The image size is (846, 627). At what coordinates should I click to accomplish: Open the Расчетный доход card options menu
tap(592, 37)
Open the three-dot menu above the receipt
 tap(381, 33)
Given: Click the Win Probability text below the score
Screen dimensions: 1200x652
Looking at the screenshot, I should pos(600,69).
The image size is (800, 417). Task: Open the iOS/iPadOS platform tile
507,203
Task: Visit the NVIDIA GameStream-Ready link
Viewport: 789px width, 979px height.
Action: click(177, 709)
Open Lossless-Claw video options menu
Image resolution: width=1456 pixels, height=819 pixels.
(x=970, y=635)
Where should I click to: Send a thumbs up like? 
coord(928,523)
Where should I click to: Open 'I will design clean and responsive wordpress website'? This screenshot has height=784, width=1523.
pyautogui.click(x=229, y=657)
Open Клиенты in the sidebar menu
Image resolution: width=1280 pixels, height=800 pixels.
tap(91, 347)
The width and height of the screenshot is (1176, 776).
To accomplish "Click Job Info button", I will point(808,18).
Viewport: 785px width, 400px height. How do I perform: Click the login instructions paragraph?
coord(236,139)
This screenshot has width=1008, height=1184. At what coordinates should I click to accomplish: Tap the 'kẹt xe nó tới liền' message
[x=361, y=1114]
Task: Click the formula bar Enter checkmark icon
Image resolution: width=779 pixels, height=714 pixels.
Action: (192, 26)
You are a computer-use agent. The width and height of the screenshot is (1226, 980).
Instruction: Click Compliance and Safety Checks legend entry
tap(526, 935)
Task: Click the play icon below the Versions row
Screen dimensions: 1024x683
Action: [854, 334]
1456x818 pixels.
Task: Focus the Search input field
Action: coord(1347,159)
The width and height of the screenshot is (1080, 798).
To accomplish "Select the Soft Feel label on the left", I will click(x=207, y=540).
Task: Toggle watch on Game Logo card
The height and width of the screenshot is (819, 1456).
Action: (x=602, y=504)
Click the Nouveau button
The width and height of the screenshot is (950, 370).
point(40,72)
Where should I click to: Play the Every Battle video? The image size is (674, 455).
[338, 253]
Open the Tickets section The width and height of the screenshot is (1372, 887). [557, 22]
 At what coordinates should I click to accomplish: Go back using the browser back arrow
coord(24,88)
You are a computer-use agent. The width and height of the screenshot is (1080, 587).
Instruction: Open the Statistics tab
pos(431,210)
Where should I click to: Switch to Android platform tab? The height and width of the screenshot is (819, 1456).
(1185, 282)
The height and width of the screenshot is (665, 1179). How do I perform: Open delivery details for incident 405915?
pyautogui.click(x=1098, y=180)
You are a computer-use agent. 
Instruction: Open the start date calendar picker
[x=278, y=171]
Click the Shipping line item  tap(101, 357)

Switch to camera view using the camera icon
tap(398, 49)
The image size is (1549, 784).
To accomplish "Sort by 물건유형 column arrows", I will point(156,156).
● ● ● ● ● ● ●
-- Job --
Copy out the whole listing above, putting "Screen size" in place of "Image resolution" everywhere it appears and leaving everything else unchanged.

-- The response --
The image size is (846, 627). At what coordinates should I click to accomplish: Open the Расчетный доход card options menu
tap(592, 37)
Open the three-dot menu above the receipt
 tap(381, 33)
Given: Click the Win Probability text below the score
Screen dimensions: 1200x652
Looking at the screenshot, I should pos(600,69).
The image size is (800, 417). Task: Open the iOS/iPadOS platform tile
507,203
Task: Visit the NVIDIA GameStream-Ready link
Viewport: 789px width, 979px height.
Action: click(177, 709)
Open Lossless-Claw video options menu
Screen size: width=1456 pixels, height=819 pixels.
(x=970, y=635)
Where should I click to: Send a thumbs up like? 
coord(928,523)
Where should I click to: Open 'I will design clean and responsive wordpress website'? This screenshot has height=784, width=1523.
pyautogui.click(x=229, y=657)
Open Клиенты in the sidebar menu
Screen size: width=1280 pixels, height=800 pixels.
tap(91, 347)
The width and height of the screenshot is (1176, 776).
To accomplish "Click Job Info button", I will point(808,18).
Viewport: 785px width, 400px height. How do I perform: Click the login instructions paragraph?
coord(236,139)
This screenshot has width=1008, height=1184. At what coordinates should I click to accomplish: Tap the 'kẹt xe nó tới liền' message
[x=361, y=1114]
Task: Click the formula bar Enter checkmark icon
Screen size: width=779 pixels, height=714 pixels.
Action: (192, 26)
You are a computer-use agent. The width and height of the screenshot is (1226, 980).
Instruction: Click Compliance and Safety Checks legend entry
tap(526, 935)
Task: Click the play icon below the Versions row
Screen dimensions: 1024x683
Action: [854, 334]
1456x818 pixels.
Task: Focus the Search input field
Action: coord(1347,159)
The width and height of the screenshot is (1080, 798).
To accomplish "Select the Soft Feel label on the left", I will click(x=207, y=540).
Task: Toggle watch on Game Logo card
The height and width of the screenshot is (819, 1456).
Action: (x=602, y=504)
Click the Nouveau button
The width and height of the screenshot is (950, 370).
point(40,72)
Where should I click to: Play the Every Battle video? The image size is (674, 455).
[338, 253]
Open the Tickets section The width and height of the screenshot is (1372, 887). [557, 22]
 At what coordinates should I click to accomplish: Go back using the browser back arrow
coord(24,88)
You are a computer-use agent. The width and height of the screenshot is (1080, 587).
Instruction: Open the Statistics tab
pos(431,210)
Where should I click to: Switch to Android platform tab? The height and width of the screenshot is (819, 1456).
(1185, 282)
The height and width of the screenshot is (665, 1179). How do I perform: Open delivery details for incident 405915?
pyautogui.click(x=1098, y=180)
You are a computer-use agent. 
Instruction: Open the start date calendar picker
[x=278, y=171]
Click the Shipping line item  tap(101, 357)

Switch to camera view using the camera icon
tap(398, 49)
The image size is (1549, 784).
To accomplish "Sort by 물건유형 column arrows", I will point(156,156).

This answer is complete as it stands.